Dataset items:
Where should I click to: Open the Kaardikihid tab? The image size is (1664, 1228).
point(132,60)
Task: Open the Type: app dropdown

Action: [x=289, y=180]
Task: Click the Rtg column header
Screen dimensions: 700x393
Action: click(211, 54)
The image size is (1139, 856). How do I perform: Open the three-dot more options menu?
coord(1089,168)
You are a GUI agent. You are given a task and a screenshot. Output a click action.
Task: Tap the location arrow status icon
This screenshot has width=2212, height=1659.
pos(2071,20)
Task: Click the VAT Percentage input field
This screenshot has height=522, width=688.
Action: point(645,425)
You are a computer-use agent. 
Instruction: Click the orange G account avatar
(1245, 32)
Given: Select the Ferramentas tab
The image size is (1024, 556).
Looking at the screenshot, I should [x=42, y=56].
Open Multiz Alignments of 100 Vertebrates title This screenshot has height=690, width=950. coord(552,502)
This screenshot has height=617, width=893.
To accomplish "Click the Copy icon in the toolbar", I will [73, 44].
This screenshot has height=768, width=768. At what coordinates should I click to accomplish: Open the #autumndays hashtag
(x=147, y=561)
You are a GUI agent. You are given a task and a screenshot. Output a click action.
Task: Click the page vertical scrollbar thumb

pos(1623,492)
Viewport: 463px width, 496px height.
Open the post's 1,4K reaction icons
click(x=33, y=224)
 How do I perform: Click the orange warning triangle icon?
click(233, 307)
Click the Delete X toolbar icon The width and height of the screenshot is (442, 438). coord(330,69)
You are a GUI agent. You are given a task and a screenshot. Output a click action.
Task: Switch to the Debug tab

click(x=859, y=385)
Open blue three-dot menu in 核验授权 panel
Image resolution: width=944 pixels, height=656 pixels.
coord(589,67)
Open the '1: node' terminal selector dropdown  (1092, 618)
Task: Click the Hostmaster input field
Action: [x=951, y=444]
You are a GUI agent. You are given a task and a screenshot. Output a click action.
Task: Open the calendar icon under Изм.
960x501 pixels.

» Your objective
Can you swap every "GUI agent" in the items above for "screen assistant" and write them all out again with nothing else changed?

» Written response
Where should I click to: Open the Kaardikihid tab? The image size is (1664, 1228).
point(132,60)
Task: Open the Type: app dropdown

Action: [x=289, y=180]
Task: Click the Rtg column header
Screen dimensions: 700x393
Action: click(211, 54)
The image size is (1139, 856). How do I perform: Open the three-dot more options menu?
coord(1089,168)
You are a screen assistant. You are given a task and a screenshot. Output a click action.
Task: Tap the location arrow status icon
This screenshot has width=2212, height=1659.
pos(2071,20)
Task: Click the VAT Percentage input field
This screenshot has height=522, width=688.
Action: point(645,425)
You are a computer-use agent. 
Instruction: Click the orange G account avatar
(1245, 32)
Given: Select the Ferramentas tab
The image size is (1024, 556).
Looking at the screenshot, I should [x=42, y=56].
Open Multiz Alignments of 100 Vertebrates title This screenshot has height=690, width=950. coord(552,502)
This screenshot has height=617, width=893.
To accomplish "Click the Copy icon in the toolbar", I will [73, 44].
This screenshot has height=768, width=768. At what coordinates should I click to accomplish: Open the #autumndays hashtag
(x=147, y=561)
You are a screen assistant. You are given a task and a screenshot. Output a click action.
Task: Click the page vertical scrollbar thumb

pos(1623,492)
Viewport: 463px width, 496px height.
Open the post's 1,4K reaction icons
click(x=33, y=224)
 How do I perform: Click the orange warning triangle icon?
click(233, 307)
Click the Delete X toolbar icon The width and height of the screenshot is (442, 438). coord(330,69)
You are a screen assistant. You are given a task and a screenshot. Output a click action.
Task: Switch to the Debug tab

click(x=859, y=385)
Open blue three-dot menu in 核验授权 panel
Image resolution: width=944 pixels, height=656 pixels.
coord(589,67)
Open the '1: node' terminal selector dropdown  (1092, 618)
Task: Click the Hostmaster input field
Action: [x=951, y=444]
You are a screen assistant. You are given a task and a screenshot. Output a click action.
Task: Open the calendar icon under Изм.
960x501 pixels.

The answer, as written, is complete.